Healed People Heal People
Sam and Aussie’s relationship is especially important to watch. At times, it is hard to watch, AND it acts as a reminder that we heal in relationships. We especially heal old attachment wounds when in healthy relationships in the present. I don’t want to give you any spoilers because this is MUST WATCH TV. And yet, I think it’s important to mention that this couple worked on their relationship needs, and not just the game. They worked on creating a solid foundation within themselves first, so that the relationship stood on solid ground. They started to heal together, and did some hard work. Aussie especially did some work to unpack their past traumas.

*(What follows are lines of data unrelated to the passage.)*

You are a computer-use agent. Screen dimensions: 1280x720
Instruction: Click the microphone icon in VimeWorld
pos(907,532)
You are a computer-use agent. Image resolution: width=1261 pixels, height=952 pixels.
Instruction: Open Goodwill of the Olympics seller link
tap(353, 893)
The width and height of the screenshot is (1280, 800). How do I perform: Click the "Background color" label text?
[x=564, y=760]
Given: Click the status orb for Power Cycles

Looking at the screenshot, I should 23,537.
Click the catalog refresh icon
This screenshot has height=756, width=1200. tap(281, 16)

Sam, to her credit, had obviously learned Aussie’s self-regulation needs as the cues they were. She more specifically did some of her own inner work to regain her voice and sense of self. When Sam shared that she was learning how to “listen to my own voice now” – that was TV gold for me. They are a good example of what trauma-informed relationships look like. This can be a whole article on its own – the makings of a trauma-informed intimate relationship.
They were able to hold both their needs at equal importance. I am so rooting for them.
Other relationships were not so lucky. Some of the participants seemed addicted to love, and became volatile. It’s a good reminder that love on its own is not enough. We need to have our reactions tempered. One couple in fact had so much conflict in their relationship that it lead to intimate partner violence. I don’t know if this outcome happens in previous versions of the show so I want to point out any relationship and community can experience intimate partner violence, lesbian/same sex couples are not exempt from this outcome. Abuse is not about gender but rather power dynamics and a need to feel in control. It is also connected to trauma bonding that stems from intergenerational trauma and the intersections of a person’s life.
Sternberg’s Love Triangle model reminds is that a healthy relationships displays all three of these pillars: commitment, passion, and intimacy. So, here is a summary of some other key lessons: Sex is a big part of healthy relationships and time is not enough to heal wounds. Love needs to be kind, and patience is a virtue. When we are committed to the relationship, we also agree to the ongoing work that it entails.
Remember, we can learn a lot from lesbians. Sure, the show is not perfect and as a genre, it is addicted to drama. Some parts were clearly staged. And yet, it showed how honest the people were about their needs and wants. It showed healthy communication, access to deep emotions, and a rich community of people in their lives. I loved meeting participants friends and family – they clearly had their loved ones’ best interest in mind. One concern I have is that either they don’t have therapists in the background or they don’t show it. I would love for shows to actually include even just one segment what a therapy session might look like, or just support for someone when they are leaving the stage or needing to take care of themselves. Netflix if you’re looking for a reader like this, or a consultant, i happily raise my hand here.